Material for this exercise: Begin

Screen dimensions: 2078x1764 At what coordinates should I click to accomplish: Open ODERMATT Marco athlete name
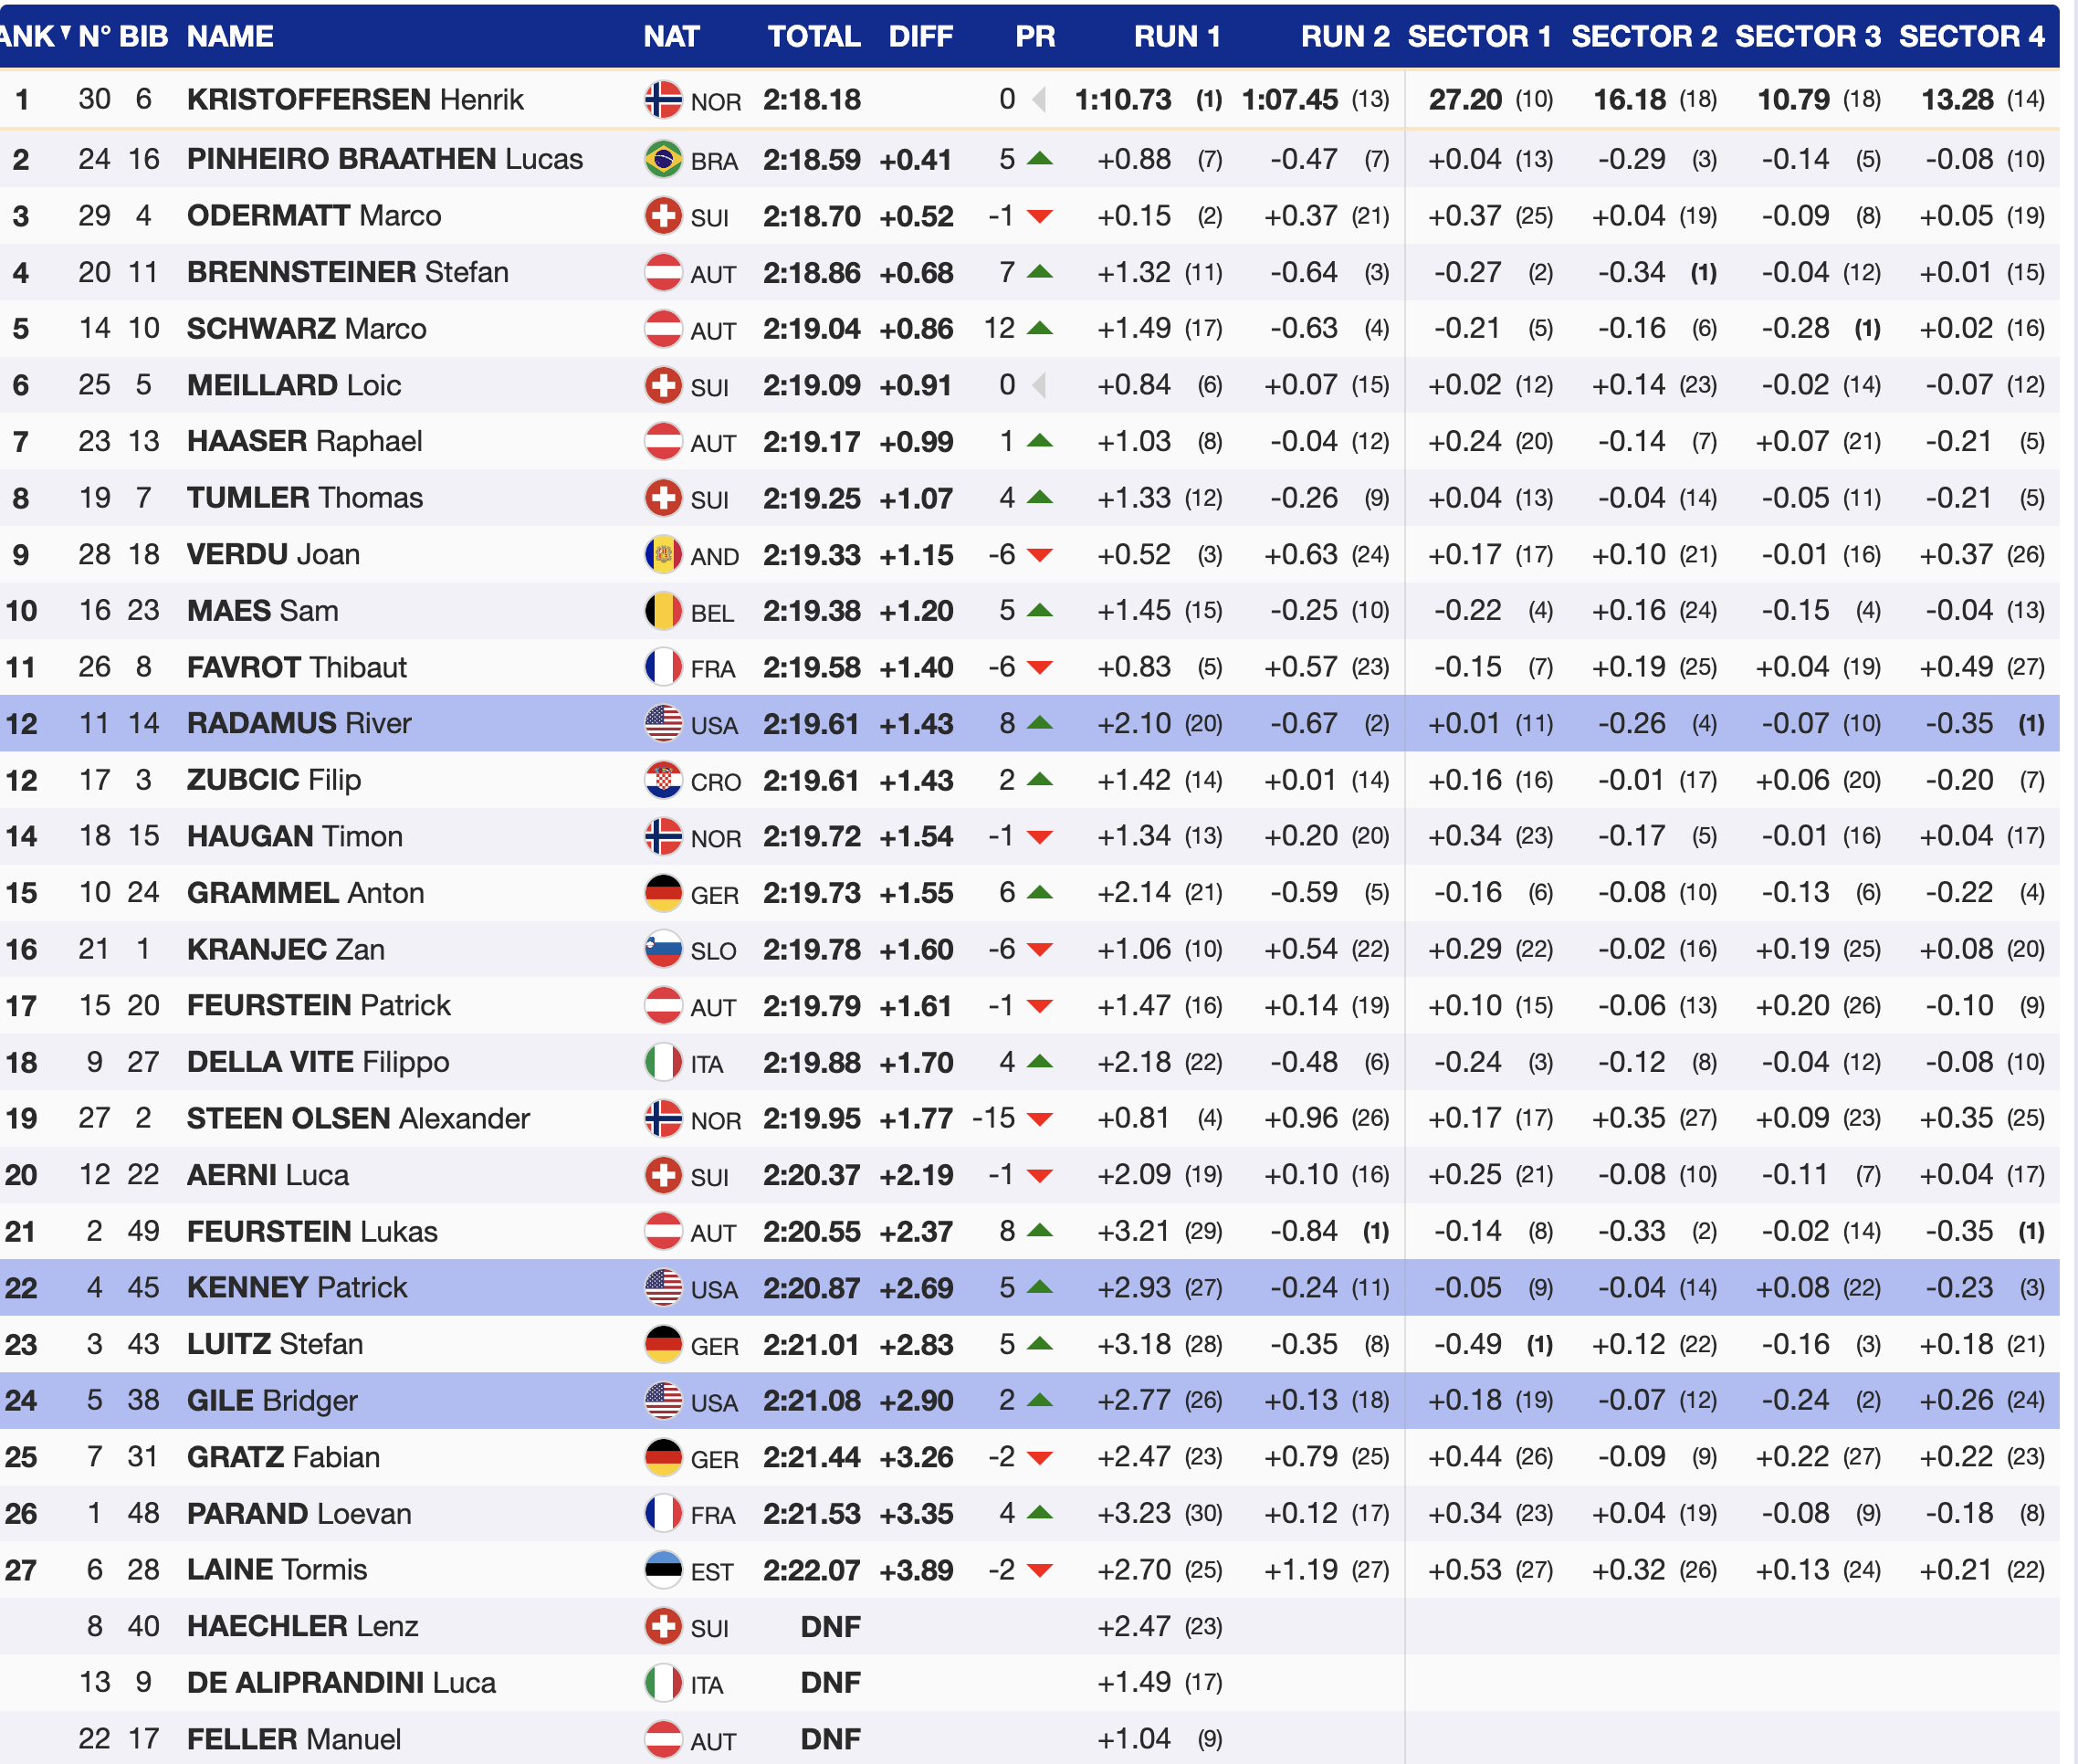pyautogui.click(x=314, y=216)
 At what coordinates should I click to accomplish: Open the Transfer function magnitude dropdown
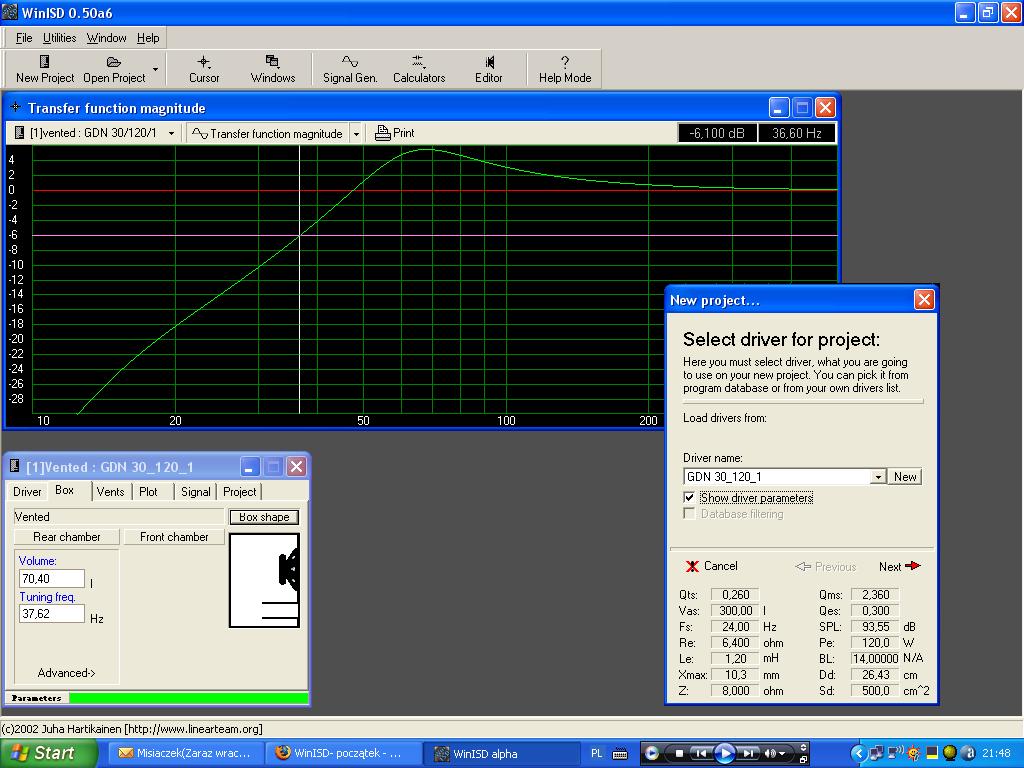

Material for this exercise: End
Material for this exercise: Begin

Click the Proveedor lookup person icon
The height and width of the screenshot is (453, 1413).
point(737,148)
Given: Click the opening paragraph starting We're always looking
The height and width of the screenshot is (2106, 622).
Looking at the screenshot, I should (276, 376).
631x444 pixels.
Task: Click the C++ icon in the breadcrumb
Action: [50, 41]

Material for this exercise: End
Material for this exercise: Begin

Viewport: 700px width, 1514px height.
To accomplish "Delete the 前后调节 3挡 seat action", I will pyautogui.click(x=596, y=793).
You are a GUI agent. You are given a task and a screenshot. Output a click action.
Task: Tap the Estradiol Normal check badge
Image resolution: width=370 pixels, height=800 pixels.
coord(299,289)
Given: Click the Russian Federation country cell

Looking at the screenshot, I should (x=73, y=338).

Material for this exercise: End

In the listing above, find the line containing "Screen dimensions: 2078x1764" and the line containing "At what coordinates should I click to accomplish: Open the", then output those two lines and everything between them exactly as written, without the images.

> **Solution to this problem**:
Screen dimensions: 2078x1764 At what coordinates should I click to accomplish: Open ODERMATT Marco athlete name
pyautogui.click(x=314, y=216)
 At what coordinates should I click to accomplish: Open the Transfer function magnitude dropdown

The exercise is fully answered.